*** Text ***
This study tapped into two previous, large-scale research projects that together studied 295 children with asthma, aged 8 to 16 years, with Mexican, Puerto Rican and African American heritage. 9.2 percent of these children had mothers who reported smoking while pregnant. Overall, 11 percent of the children with severe asthma were exposed before birth versus 6 percent of children with mild asthma.

Prenatal exposure was also associated with three times the number of daily and night-time asthma symptoms later in the child's life, as well as nearly four times the number of asthma-related emergency room visits, even when the researchers controlled for other risk factors, such as current tobacco exposure, ethnicity and allergies.

The effects of smoking during pregnancy far outweighed exposure to cigarette smoke during the first two years of life, or even current exposure to smoke.

Tobacco exposure had been clearly linked to childhood asthma before, but previous studies were inconclusive on the role of prenatal exposure in the severity of attacks, particularly among the racial and ethnic populations with the highest incidence of asthma. Smoking during pregnancy has been known to have many effects on the fetus and later childhood, including low birth weight, sudden infant death and impaired lung function.
*** End of Text ***
*** Record extracts ***
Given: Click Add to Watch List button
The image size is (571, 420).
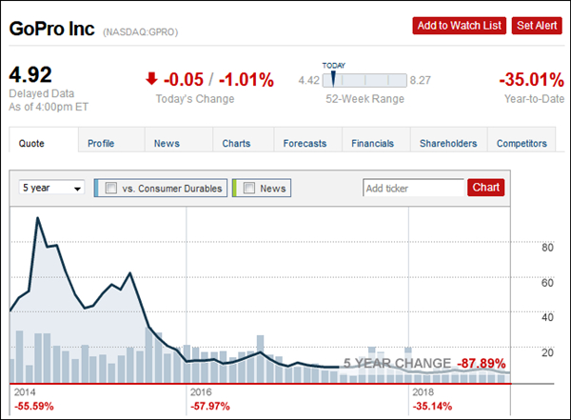Looking at the screenshot, I should coord(459,26).
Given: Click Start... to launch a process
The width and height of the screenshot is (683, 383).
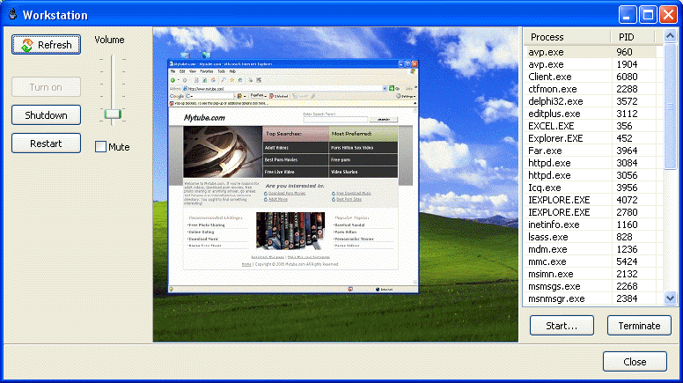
*** End of Record extracts ***
Task A: In the text on prenatal smoking and childhood asthma, what share of the children had mothers who reported smoking while pregnant?
Task B: Continue the text on prenatal smoking and childhood asthma, picking up after its final sentence.

Result A: 9.2 percent.

Result B:
Esteban Burchad, M.D., Clinical Professor of Bioengineering and Therapeutic Sciences and Medicine at UCSF studies asthma genetics. Dr. Burchad said the current study points to genetic changes that occur long before a child takes its first breath and that something happens in the womb that can have a dramatic effect years later.

Sam Oh, PhD, MPH, one of the lead authors on this study at UCSF, said that a parallel study through the tobacco center found that mothers who did not finish school were the most likely to smoke during pregnancy. He further states that the burden on the family of having someone with persistent asthma can be substantial, with the heaviest toll on low-income families, who are at highest risk of asthma, but least able to miss work to care for a child with asthma.

Smoking during pregnancy is not the only factor that leads to asthma, but it was significant even when other factors were taken into account, including allergies, history of family asthma, age, sex and birth site across ethnic groups. An estimated 13.8 percent of American women smoke during pregnancy, according to the U.S. Pregnancy Risk Assessment Monitoring system. The findings in this study give a strong incentive to reduce that to zero.